### Exercise details:
Gather each line in the entries that includes the string "agent".

[Exercise data Boundary: Start]

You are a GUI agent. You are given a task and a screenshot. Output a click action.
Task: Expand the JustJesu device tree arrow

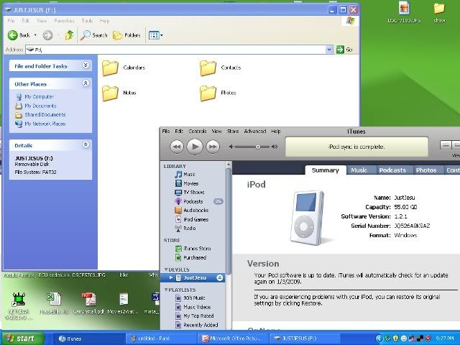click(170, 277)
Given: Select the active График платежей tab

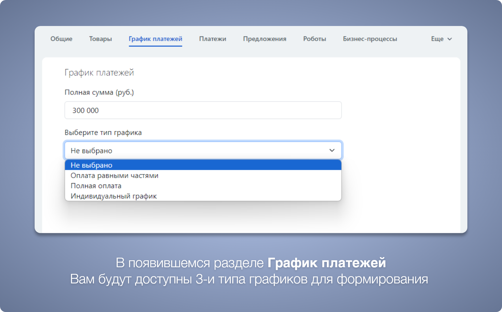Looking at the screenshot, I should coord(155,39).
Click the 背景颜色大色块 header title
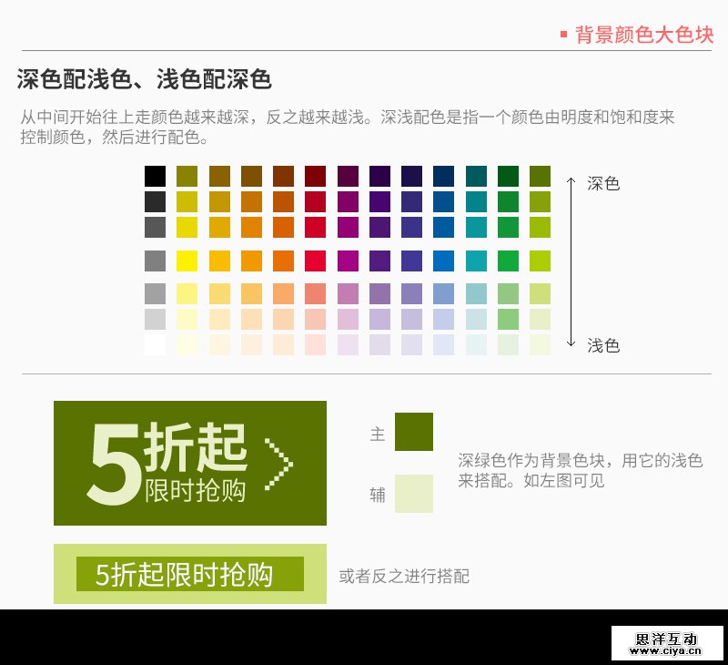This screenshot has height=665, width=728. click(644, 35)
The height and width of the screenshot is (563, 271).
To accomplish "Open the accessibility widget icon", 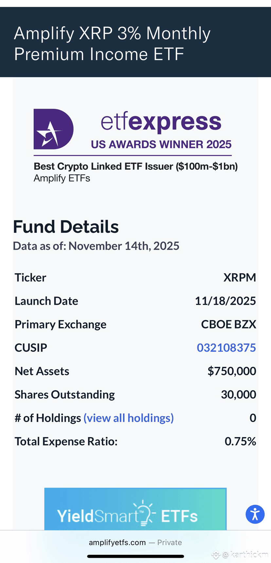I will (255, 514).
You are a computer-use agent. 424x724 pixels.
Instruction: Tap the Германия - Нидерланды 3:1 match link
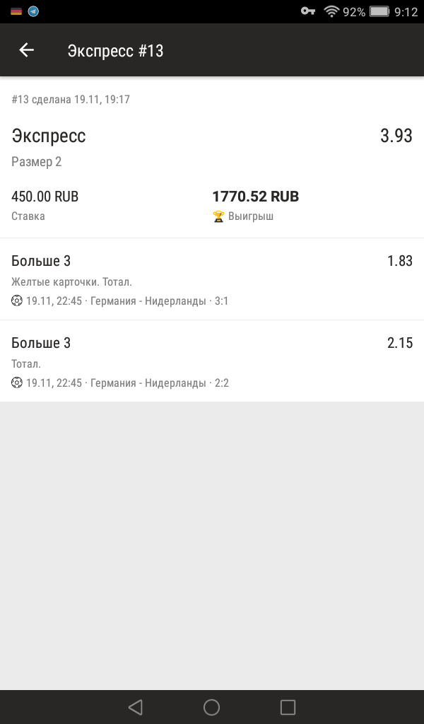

[Exercise data Boundary: End]

### Output for this task:
You are a GUI agent. You are given a task and a screenshot. Output a click action.
You are a computer-use agent. 424x724 pixels.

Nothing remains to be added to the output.